Search the data for "tool" and copy every matching line.
---------- DATA SUPPLIED ----------
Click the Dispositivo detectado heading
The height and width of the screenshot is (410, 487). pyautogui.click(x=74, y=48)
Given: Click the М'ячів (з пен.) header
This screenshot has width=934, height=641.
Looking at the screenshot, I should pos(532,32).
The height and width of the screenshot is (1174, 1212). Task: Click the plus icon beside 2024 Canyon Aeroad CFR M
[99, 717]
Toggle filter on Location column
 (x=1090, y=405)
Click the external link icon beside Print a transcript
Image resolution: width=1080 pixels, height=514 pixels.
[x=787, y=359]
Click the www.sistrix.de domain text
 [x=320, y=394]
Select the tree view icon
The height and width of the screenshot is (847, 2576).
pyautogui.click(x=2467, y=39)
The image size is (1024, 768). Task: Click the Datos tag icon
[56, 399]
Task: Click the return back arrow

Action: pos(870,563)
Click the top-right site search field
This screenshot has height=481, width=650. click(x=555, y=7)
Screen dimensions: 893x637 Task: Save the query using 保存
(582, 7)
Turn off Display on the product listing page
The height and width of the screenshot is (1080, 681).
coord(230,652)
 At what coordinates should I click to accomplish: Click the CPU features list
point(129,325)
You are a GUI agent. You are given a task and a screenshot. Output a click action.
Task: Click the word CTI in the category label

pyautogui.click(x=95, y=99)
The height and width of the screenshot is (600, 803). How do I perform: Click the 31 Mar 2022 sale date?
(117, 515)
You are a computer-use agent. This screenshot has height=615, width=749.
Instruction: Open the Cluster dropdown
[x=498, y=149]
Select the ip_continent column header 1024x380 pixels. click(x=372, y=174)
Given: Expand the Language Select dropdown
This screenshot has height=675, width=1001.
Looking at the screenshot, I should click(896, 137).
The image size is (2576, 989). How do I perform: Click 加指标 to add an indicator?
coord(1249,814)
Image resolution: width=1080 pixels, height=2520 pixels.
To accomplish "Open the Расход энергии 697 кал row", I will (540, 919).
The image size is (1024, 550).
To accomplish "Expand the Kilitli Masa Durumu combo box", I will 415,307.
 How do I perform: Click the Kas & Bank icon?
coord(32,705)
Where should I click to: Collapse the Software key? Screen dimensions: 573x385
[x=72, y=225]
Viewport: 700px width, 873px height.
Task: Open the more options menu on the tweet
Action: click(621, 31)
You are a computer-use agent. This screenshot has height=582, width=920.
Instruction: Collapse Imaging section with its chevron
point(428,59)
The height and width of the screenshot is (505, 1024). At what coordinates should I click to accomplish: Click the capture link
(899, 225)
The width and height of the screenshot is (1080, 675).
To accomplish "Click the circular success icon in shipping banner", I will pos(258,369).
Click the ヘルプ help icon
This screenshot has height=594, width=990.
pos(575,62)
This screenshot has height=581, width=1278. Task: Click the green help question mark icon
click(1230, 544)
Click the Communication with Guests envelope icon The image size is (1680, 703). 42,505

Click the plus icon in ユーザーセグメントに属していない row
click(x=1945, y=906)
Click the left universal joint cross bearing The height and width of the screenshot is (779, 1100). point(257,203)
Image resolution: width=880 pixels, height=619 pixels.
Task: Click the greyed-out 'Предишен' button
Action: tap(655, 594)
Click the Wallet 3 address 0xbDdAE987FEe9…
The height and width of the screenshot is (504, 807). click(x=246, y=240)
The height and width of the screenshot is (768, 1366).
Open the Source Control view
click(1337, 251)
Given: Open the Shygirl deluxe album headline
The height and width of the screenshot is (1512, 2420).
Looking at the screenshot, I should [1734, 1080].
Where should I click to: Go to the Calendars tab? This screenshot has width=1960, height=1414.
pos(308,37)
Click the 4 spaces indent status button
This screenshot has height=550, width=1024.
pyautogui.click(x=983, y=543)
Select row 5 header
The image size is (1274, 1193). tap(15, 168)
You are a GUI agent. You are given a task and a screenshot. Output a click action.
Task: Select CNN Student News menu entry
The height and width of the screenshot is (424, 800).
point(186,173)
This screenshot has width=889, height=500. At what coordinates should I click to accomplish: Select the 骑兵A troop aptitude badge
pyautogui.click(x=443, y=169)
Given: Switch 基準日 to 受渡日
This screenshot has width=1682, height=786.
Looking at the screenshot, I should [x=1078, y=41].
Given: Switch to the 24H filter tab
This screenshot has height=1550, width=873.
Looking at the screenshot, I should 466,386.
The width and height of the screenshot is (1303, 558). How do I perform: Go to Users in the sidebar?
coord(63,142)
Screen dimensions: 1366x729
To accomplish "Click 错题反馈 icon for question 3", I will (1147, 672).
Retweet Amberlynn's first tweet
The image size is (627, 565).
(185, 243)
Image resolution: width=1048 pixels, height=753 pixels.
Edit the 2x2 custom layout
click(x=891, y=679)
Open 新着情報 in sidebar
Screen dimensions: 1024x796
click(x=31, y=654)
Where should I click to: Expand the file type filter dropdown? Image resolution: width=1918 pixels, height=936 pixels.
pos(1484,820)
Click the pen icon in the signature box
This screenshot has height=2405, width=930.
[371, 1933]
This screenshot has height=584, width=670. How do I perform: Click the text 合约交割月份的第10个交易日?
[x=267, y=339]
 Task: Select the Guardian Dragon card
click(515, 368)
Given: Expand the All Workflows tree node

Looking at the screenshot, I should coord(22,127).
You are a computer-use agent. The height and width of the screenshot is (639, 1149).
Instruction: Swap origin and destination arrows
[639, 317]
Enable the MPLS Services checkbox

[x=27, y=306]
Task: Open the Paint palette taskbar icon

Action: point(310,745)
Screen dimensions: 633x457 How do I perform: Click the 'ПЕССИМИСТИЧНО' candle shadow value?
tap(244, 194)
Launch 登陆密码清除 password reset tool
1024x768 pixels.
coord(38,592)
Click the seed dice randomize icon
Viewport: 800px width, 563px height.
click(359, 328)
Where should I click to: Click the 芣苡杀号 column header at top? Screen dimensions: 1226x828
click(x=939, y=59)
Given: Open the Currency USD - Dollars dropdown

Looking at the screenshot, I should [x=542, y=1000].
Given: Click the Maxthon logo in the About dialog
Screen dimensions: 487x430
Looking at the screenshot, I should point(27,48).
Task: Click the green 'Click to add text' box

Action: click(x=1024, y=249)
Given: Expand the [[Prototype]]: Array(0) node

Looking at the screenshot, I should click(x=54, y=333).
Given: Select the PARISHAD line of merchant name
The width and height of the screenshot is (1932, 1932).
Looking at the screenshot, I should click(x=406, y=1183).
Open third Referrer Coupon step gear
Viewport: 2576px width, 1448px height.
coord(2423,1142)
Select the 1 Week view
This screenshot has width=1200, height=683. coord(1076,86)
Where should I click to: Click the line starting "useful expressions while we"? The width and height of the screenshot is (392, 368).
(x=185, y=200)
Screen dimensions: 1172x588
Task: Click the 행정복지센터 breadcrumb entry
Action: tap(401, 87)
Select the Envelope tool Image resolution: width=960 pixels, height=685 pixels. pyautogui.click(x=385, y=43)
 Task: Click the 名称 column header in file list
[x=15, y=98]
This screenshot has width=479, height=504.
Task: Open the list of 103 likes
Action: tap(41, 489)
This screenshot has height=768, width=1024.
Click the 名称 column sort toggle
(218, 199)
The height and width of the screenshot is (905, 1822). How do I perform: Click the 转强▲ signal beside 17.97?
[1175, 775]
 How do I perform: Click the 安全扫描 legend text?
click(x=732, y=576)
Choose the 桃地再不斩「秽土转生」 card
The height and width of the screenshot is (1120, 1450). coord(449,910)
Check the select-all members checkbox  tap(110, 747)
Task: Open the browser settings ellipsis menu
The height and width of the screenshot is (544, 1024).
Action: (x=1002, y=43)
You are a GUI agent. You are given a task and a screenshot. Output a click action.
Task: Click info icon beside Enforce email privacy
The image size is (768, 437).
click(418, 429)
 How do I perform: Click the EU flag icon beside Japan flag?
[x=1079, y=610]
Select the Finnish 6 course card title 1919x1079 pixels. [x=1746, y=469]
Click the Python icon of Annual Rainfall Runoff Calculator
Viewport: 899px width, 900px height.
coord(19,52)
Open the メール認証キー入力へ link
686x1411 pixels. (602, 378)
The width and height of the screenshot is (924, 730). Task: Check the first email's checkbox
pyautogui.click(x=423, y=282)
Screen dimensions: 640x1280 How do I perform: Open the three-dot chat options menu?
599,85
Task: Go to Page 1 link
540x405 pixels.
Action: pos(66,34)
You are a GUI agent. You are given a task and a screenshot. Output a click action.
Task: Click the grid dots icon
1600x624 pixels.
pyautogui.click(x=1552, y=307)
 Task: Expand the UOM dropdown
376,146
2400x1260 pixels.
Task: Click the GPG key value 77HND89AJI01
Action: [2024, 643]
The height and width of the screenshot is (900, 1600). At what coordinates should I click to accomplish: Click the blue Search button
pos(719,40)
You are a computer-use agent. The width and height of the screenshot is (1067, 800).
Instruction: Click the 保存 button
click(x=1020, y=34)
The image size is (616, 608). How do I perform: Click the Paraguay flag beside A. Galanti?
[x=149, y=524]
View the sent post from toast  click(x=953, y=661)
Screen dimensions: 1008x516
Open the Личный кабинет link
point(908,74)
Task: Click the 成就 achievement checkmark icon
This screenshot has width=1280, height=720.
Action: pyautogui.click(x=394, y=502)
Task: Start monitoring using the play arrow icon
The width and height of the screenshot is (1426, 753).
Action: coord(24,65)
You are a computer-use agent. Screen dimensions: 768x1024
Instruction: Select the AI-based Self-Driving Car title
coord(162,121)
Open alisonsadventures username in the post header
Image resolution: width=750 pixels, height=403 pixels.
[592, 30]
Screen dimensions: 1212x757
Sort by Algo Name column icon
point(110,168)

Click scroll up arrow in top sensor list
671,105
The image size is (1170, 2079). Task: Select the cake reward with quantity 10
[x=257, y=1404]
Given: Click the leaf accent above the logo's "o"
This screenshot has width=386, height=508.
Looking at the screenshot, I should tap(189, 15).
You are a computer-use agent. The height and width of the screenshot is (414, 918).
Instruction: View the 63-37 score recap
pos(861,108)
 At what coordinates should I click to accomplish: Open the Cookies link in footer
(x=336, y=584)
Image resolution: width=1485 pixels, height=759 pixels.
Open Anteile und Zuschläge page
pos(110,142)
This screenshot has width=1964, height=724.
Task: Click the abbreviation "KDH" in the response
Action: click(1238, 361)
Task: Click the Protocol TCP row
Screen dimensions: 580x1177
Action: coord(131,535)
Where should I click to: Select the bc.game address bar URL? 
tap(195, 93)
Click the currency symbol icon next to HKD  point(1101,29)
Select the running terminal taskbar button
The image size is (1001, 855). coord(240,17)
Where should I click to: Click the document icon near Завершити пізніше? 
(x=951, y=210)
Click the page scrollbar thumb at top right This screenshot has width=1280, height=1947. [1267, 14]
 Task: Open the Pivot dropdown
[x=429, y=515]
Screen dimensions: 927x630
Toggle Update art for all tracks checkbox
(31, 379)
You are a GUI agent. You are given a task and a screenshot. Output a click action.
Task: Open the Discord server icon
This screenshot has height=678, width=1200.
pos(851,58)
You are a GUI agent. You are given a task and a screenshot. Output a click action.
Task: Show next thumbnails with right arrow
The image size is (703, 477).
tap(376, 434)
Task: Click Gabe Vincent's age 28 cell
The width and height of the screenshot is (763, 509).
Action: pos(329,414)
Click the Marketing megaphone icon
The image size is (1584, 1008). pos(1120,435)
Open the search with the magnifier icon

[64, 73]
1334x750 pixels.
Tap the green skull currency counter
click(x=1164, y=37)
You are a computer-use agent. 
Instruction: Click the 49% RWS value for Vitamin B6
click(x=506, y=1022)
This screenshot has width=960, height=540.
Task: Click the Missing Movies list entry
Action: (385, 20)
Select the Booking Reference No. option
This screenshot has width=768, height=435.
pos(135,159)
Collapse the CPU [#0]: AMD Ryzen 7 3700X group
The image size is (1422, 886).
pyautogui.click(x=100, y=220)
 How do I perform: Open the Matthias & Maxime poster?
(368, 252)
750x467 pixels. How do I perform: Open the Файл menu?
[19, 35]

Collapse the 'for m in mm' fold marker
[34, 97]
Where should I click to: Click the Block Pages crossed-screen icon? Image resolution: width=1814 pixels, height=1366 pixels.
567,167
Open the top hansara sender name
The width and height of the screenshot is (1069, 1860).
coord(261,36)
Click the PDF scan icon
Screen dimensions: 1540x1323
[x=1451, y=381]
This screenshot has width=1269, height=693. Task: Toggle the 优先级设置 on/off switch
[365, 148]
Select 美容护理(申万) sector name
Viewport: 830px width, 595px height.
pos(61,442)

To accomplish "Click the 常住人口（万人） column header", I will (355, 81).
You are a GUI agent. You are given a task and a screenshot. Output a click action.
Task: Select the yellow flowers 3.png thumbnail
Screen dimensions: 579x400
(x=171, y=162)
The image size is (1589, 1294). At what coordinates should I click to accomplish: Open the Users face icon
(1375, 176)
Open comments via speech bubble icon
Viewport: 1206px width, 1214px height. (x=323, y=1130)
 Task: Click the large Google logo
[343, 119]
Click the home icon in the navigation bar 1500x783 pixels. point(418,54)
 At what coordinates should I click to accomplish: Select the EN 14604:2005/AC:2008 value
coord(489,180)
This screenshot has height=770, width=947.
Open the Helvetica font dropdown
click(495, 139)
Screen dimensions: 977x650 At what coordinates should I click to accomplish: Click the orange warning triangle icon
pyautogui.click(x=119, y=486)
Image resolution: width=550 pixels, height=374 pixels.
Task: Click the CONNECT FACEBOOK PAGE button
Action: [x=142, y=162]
----------
OUTPUT FOR THIS EXERCISE
Launch 登陆密码清除 password reset tool
Select the Envelope tool Image resolution: width=960 pixels, height=685 pixels. pyautogui.click(x=385, y=43)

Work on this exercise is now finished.